Author: Bastien TEINTURIER 2022-04-22 09:22:49
Published on: 2022-04-22T09:22:49+00:00
A vulnerability has been found in older versions of some lightning implementations of anchor outputs. While most implementations have not released support for anchor outputs, they should verify that they are not impacted by this type of vulnerability while implementing this feature. The issue was discovered in March 2021, and while finalizing support for the 0-htlc-fees variant of anchor outputs in eclair, in-depth interoperability tests were done with other implementations that supported anchor outputs. Both lnd and c-lightning were impacted by the edge case discovered in March, which could be exploited to steal funds.
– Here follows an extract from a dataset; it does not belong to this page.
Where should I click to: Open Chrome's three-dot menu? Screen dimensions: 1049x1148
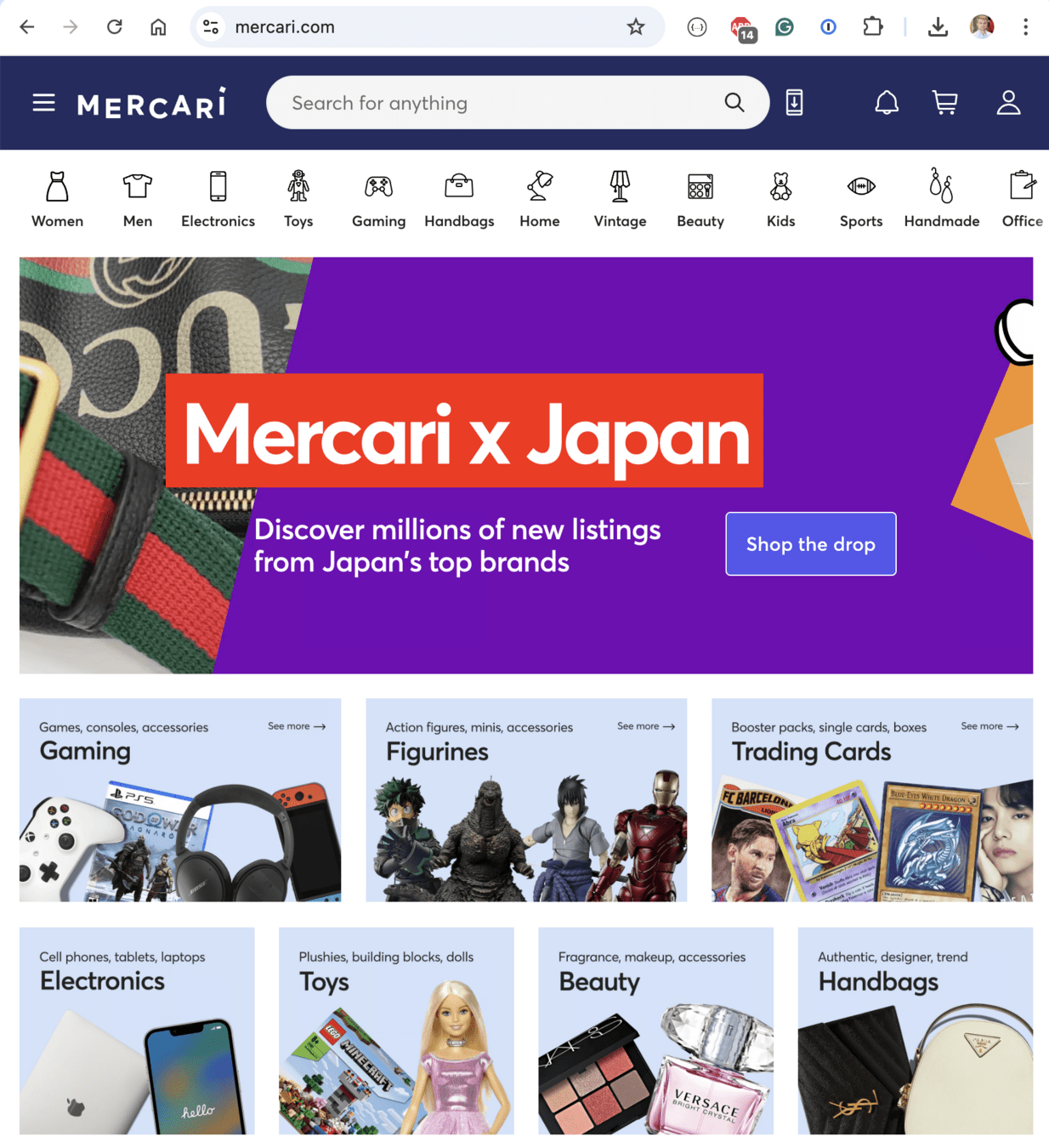1025,27
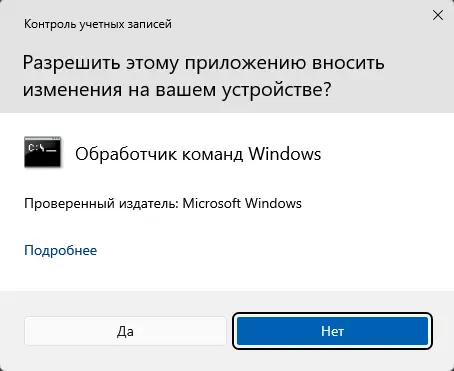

Users running versions of lnd prior to 0.14.0 and users running versions of c-lightning prior to 0.10.2 if they have activated experimental features and have anchor outputs channels are affected. A fix for this vulnerability was released in lnd 0.14.0 and c-lightning 0.10.2 in November 2021.With anchor outputs, a lightning node doesn't use `SIGHASH_ALL` when sending its signatures for htlc transactions in `commitment_signed`. It uses `SIGHASH_SINGLE | SIGHASH_ANYONECANPAY` instead and the other node is supposed to add a `SIGHASH_ALL` signature when they broadcast the htlc transaction. The vulnerability lies in how revoked htlc transactions were handled because historically, `SIGHASH_ALL` was used, and it was assumed that htlc transactions had a single output. When presented with a transaction containing multiple revoked htlcs, both impacted implementations would fail to claim any output, allowing an attacker to publish a revoked commitment with htlcs that have been settled since then and claim these htlcs a second time on-chain, thus stealing funds.The attack depends on what block target implementations use for penalty/justice transactions and how congested the mempool is, but it may not work all the time, so it can carry a risk for the attacker. The success of the attack depends on the ability of the node under attack to make his penalty/justice transactions confirm immediately after the revoked commitment by claiming outputs directly from the commitment transaction with a high enough feerate. If the attacker notices that their peer is offline, they can use this opportunity to carry out the attack.It is recommended that users upgrade to newer versions of the impacted implementations as soon as possible to prevent any potential attacks.